Nachdem am 24. Mai 1914 in der Täglichen Rundschau ein Artikel erschien, in dem das Wappen und seine Annahme beschrieben waren, wurde von einem Verlag eine Anfrage über Fotografien bzw. Druckvorlagen des besagten Wappens an das Reichskolonialamt in Berlin gestellt. Dort zeigte man sich von der Wappenannahme überrascht, konnte aber von einer geplanten Anfrage beim seinerzeitigen Gouverneur des Schutzgebietes Dr. Schnee abstand nehmen als am 7. Juni 1914 seine offizielle Anfrage einging.

Der Anfrage lag eine farbige Zeichnung des folgenden Wappens bei

Die Dhau mit dem auffälligen Segel wurde gewählt, da der Name Tanga sich von dem heimischen Wort für Segel ableiten sollte. Eine der Stadt vorgelagerte kleine Insel trägt ebenfalls den Namen Tanga und hat die Form des gezeigten Segels.

Das Wappen war bevor der Stadtrat seine Annahme beschloß angabegemäß vom Deutschen Herold begutachtet und für gut befunden worden. Neben dem Wappen sollte auch eine Flagge gezeigt werden, sie sollte auf goldenem und schwarzem Grund das Wappen zeigen. Auch an ein Dienstsiegel auf Basis des Wappens war gedacht.
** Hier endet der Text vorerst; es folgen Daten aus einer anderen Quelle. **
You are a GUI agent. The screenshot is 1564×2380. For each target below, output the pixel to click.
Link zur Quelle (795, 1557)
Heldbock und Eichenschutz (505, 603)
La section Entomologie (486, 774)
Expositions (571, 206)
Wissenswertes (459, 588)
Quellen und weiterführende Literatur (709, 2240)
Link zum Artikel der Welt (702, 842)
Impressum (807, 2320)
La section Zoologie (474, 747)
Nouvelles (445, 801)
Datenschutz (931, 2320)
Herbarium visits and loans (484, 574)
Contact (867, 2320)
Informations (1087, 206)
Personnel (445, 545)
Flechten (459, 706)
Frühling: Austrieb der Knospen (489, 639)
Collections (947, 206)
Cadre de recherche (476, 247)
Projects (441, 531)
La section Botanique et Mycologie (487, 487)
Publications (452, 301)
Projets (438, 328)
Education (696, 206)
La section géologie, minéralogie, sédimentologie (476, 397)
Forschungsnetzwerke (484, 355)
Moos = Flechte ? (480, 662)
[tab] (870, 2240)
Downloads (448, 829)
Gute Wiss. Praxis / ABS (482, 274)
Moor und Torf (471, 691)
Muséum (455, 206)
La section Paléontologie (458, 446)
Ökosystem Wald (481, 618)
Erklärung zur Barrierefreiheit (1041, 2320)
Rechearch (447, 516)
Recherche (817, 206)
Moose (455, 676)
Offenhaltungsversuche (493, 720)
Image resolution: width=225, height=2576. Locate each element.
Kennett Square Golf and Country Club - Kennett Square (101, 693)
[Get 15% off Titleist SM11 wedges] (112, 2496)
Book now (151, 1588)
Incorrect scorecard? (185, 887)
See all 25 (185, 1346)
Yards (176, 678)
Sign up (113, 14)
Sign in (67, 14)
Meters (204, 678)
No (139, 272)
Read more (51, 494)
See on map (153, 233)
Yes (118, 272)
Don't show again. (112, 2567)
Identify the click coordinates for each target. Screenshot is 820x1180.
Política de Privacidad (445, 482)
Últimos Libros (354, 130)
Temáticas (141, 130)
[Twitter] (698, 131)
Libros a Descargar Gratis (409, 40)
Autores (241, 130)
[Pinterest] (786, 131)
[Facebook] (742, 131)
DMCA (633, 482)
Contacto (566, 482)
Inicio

Eine wichtige Frage von grundsätzlicher Bedeutung war, da es sich hier offensichtlich um den ersten Fall dieser Art handelte, die Frage, wer die Annahme von kommunalen Symbolen in den Deutschen Schutzgebieten bestätigen durfte. Im Reichskolonialamt wurde beschlossen, diese Aufgabe bzw. dieses Recht den jeweiligen Gouverneuren zuzubilligen. Es wurde jedoch die Auflage gestellt, daß grundsätzlich das Heroldsamt in Berlin vorab um eine Stellungnahme zum jeweiligen Wappenentwurf zu bitten sei.

Zum vorgelegten Wappen von Tanga gab das Heroldsamt folgende Änderungsempfehlungen:

Die ... Mauerkrone durch die in dem anliegenden Muster (siehe nachfolgende Zeichnung, der Autor) wiedergegebene Mauerkrone zu ersetzen, die von Seiner Majestät dem Kaiser für deutsche Städtewappen entworfen und angeordnet worden ist,

die Flagge der Dhau kleiner zu gestalten,

den Schiffsrumpf eine einheitliche Färbung zu wählen, falls die gewählten Farben nicht eine besondere historische Bedeutung haben.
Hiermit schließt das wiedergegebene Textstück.